# START OF DATA

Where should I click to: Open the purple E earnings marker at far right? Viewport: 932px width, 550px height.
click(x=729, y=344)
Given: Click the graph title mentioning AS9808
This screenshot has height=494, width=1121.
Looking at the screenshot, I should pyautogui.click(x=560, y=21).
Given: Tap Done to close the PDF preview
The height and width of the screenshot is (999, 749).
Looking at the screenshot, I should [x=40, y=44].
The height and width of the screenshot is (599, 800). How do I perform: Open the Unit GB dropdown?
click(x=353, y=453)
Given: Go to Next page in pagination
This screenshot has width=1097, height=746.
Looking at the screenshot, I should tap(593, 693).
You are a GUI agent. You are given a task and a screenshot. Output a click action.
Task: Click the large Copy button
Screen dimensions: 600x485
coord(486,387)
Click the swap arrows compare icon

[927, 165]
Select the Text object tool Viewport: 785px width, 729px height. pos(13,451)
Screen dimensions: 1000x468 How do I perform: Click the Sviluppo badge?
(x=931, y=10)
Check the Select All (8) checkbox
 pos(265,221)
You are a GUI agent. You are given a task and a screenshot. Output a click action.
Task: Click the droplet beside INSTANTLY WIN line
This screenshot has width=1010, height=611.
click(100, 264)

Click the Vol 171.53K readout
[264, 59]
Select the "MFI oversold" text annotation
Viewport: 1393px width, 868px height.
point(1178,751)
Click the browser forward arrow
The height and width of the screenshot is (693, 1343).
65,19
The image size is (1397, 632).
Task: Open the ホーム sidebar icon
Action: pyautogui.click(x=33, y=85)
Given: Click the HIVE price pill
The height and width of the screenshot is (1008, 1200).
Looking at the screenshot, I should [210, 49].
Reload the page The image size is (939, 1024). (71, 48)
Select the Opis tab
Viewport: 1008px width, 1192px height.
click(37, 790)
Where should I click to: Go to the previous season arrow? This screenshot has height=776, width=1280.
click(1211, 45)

# END OF DATA

» GOAL
Print the listing above back verbatim, every line included.

» TASK RESPONSE
Where should I click to: Open the purple E earnings marker at far right? Viewport: 932px width, 550px height.
click(x=729, y=344)
Given: Click the graph title mentioning AS9808
This screenshot has height=494, width=1121.
Looking at the screenshot, I should pyautogui.click(x=560, y=21).
Given: Tap Done to close the PDF preview
The height and width of the screenshot is (999, 749).
Looking at the screenshot, I should [x=40, y=44].
The height and width of the screenshot is (599, 800). How do I perform: Open the Unit GB dropdown?
click(x=353, y=453)
Given: Go to Next page in pagination
This screenshot has width=1097, height=746.
Looking at the screenshot, I should tap(593, 693).
You are a GUI agent. You are given a task and a screenshot. Output a click action.
Task: Click the large Copy button
Screen dimensions: 600x485
coord(486,387)
Click the swap arrows compare icon

[927, 165]
Select the Text object tool Viewport: 785px width, 729px height. pos(13,451)
Screen dimensions: 1000x468 How do I perform: Click the Sviluppo badge?
(x=931, y=10)
Check the Select All (8) checkbox
 pos(265,221)
You are a GUI agent. You are given a task and a screenshot. Output a click action.
Task: Click the droplet beside INSTANTLY WIN line
This screenshot has width=1010, height=611.
click(100, 264)

Click the Vol 171.53K readout
[264, 59]
Select the "MFI oversold" text annotation
Viewport: 1393px width, 868px height.
point(1178,751)
Click the browser forward arrow
The height and width of the screenshot is (693, 1343).
65,19
The image size is (1397, 632).
Task: Open the ホーム sidebar icon
Action: pyautogui.click(x=33, y=85)
Given: Click the HIVE price pill
The height and width of the screenshot is (1008, 1200).
Looking at the screenshot, I should [210, 49].
Reload the page The image size is (939, 1024). (71, 48)
Select the Opis tab
Viewport: 1008px width, 1192px height.
click(37, 790)
Where should I click to: Go to the previous season arrow? This screenshot has height=776, width=1280.
click(1211, 45)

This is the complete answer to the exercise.